When should you see a doctor?

Pulmonary stenosis must always be treated by a physician. In the worst case, it can lead to the death of the affected person, so early diagnosis and treatment always have a very positive effect on the further course of the disease. As a rule, pulmonary stenosis is manifested by shortness of breath. Especially during strenuous activities or sports activities, shortness of breath may occur, and the affected person may also completely lose consciousness. Cyanosis may also indicate pulmonary stenosis and should be investigated if it occurs over a long period of time and reduces the patient’s quality of life. Furthermore, persistent fatigue or a severely protruding abdomen also indicates the disease and must be examined by a physician. In the first place, the disease can be examined by a general practitioner or by a cardiologist. However, if there is an emergency or loss of consciousness, then an emergency physician should be called or the hospital should be visited.

Treatment and therapy

A commonly chosen method for treating pulmonary stenosis is to dilate the narrowed heart valve using a balloon. In this procedure, the balloon is placed at the same level as the pulmonary stenosis using a cardiac catheter and then inflated. This allows the altered heart muscle to regress. In the case of very severe stenoses, however, surgery may be necessary.
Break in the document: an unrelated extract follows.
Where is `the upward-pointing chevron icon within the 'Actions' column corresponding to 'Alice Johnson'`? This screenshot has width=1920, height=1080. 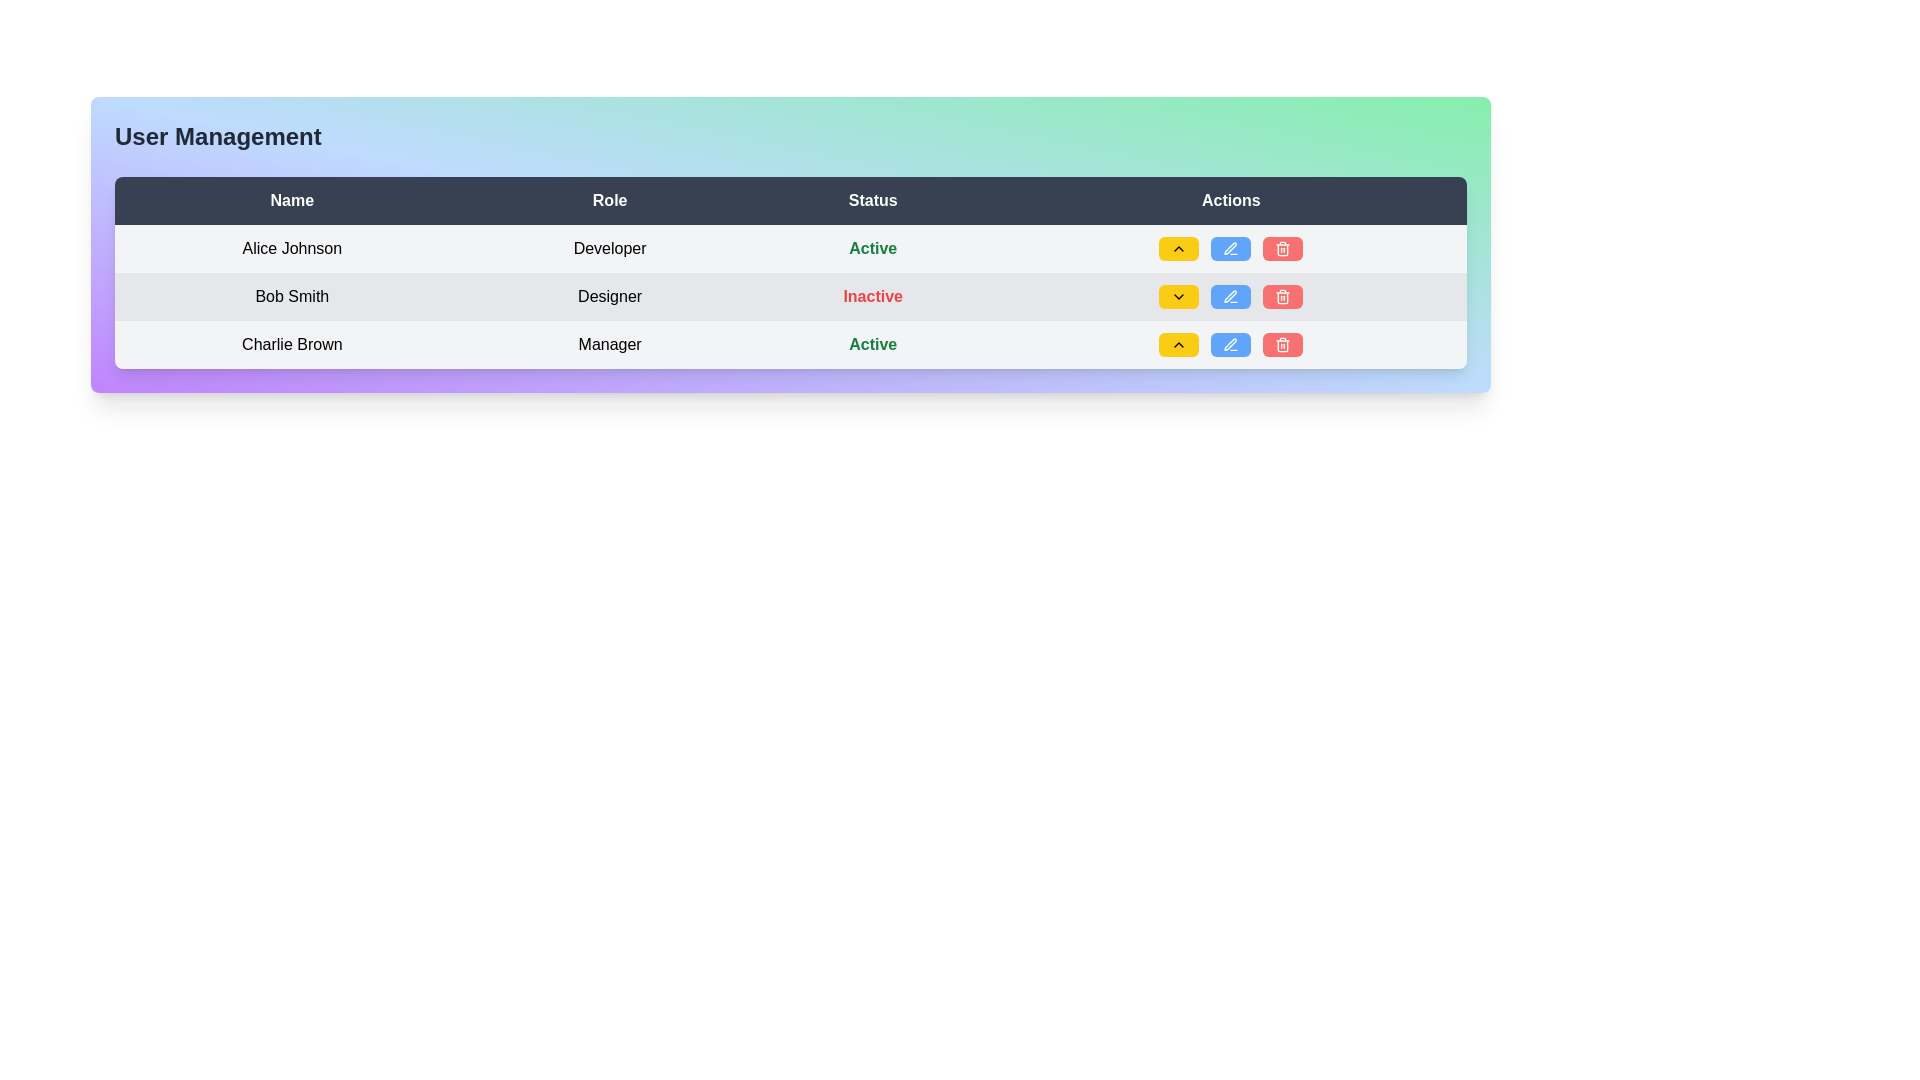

In this operation, the pulmonary valve is reconstructed or a heart valve is implanted. Newborns suffering from severe pulmonary stenosis require intensive medical care. In addition, the physician may prescribe medications to facilitate blood flow. These include, for example, medications for cardiac arrhythmias, water pills to allow increased water excretion, blood thinners, and prostaglandins to improve blood flow.

Prevention

Because pulmonary stenoses are very often congenital heart defects, they cannot be prevented. However, those affected should lead a heart-friendly and healthy lifestyle and avoid cigarettes. A healthy diet and regular exercise are also important.

Aftercare

The different severities and causes of pulmonary stenosis lead to different forms of therapy. The spectrum of possible treatment ranges from dietary changes to balloon dilatation, insertion of a stent, and surgical replacement of the pulmonary valve in the right ventricle. The need for follow-up treatment and follow-up examinations is correspondingly differentiated. Starting from a milder form of pulmonary stenosis, the need for follow-up examinations arises above all. This serves to determine whether the severity of the stenosis has been permanently reduced or whether the disease continues to progress, so that further treatment or surgery is indicated.The most important diagnostic devices for follow-up examinations are stethoscope, ECG and the Doppler ultrasound device. Regular follow-up examinations are also recommended after balloon dilatation or endoprosthetic replacement of the pulmonary valve. As a follow-up examination, Doppler sonography is of particular importance. It can be used to monitor whether thickening of the heart wall of the right ventricle (hypertrophy) is regressing, which can be taken as an indication that the intended purpose of the therapy has been achieved. For control purposes, further follow-up examinations are recommended from time to time, since a renewed narrowing of the pulmonary valve often occurs initially without symptoms. There is a risk that the renewed narrowing of the pulmonary circulation may not be noticed until very late, which may complicate subsequent therapy.